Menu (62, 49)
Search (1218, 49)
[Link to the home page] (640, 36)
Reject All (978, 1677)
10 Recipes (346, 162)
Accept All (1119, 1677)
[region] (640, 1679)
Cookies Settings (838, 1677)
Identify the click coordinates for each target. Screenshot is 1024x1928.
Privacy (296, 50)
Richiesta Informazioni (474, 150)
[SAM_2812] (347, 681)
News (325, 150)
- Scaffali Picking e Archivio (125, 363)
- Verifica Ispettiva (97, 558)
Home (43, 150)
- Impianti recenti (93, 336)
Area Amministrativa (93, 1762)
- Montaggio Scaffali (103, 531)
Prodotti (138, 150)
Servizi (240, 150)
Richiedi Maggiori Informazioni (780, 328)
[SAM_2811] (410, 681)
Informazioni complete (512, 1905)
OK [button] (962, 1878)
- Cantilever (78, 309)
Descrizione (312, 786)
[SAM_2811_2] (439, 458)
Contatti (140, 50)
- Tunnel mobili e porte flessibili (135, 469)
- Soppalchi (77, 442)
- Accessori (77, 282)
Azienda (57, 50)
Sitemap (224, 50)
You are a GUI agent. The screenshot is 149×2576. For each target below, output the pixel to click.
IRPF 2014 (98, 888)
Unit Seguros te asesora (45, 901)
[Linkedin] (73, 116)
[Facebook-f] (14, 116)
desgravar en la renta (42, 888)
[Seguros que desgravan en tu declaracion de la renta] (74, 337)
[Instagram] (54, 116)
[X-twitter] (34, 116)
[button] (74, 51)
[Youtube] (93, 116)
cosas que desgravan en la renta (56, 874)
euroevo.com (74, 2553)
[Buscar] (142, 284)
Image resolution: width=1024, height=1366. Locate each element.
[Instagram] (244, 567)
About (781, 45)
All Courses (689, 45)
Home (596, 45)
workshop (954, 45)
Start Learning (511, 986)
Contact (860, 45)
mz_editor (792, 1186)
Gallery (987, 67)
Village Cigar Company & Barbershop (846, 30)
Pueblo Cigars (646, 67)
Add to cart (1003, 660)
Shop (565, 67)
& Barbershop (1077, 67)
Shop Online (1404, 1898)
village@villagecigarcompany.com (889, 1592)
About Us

* * *

## What you need to do
Take the listing above and repeat exactly the lines from the one containing "[Youtube] (93, 116)" through the one containing "Shop Online (1404, 1898)", both included.

## Answer space
[Youtube] (93, 116)
cosas que desgravan en la renta (56, 874)
euroevo.com (74, 2553)
[Buscar] (142, 284)
Image resolution: width=1024, height=1366. Locate each element.
[Instagram] (244, 567)
About (781, 45)
All Courses (689, 45)
Home (596, 45)
workshop (954, 45)
Start Learning (511, 986)
Contact (860, 45)
mz_editor (792, 1186)
Gallery (987, 67)
Village Cigar Company & Barbershop (846, 30)
Pueblo Cigars (646, 67)
Add to cart (1003, 660)
Shop (565, 67)
& Barbershop (1077, 67)
Shop Online (1404, 1898)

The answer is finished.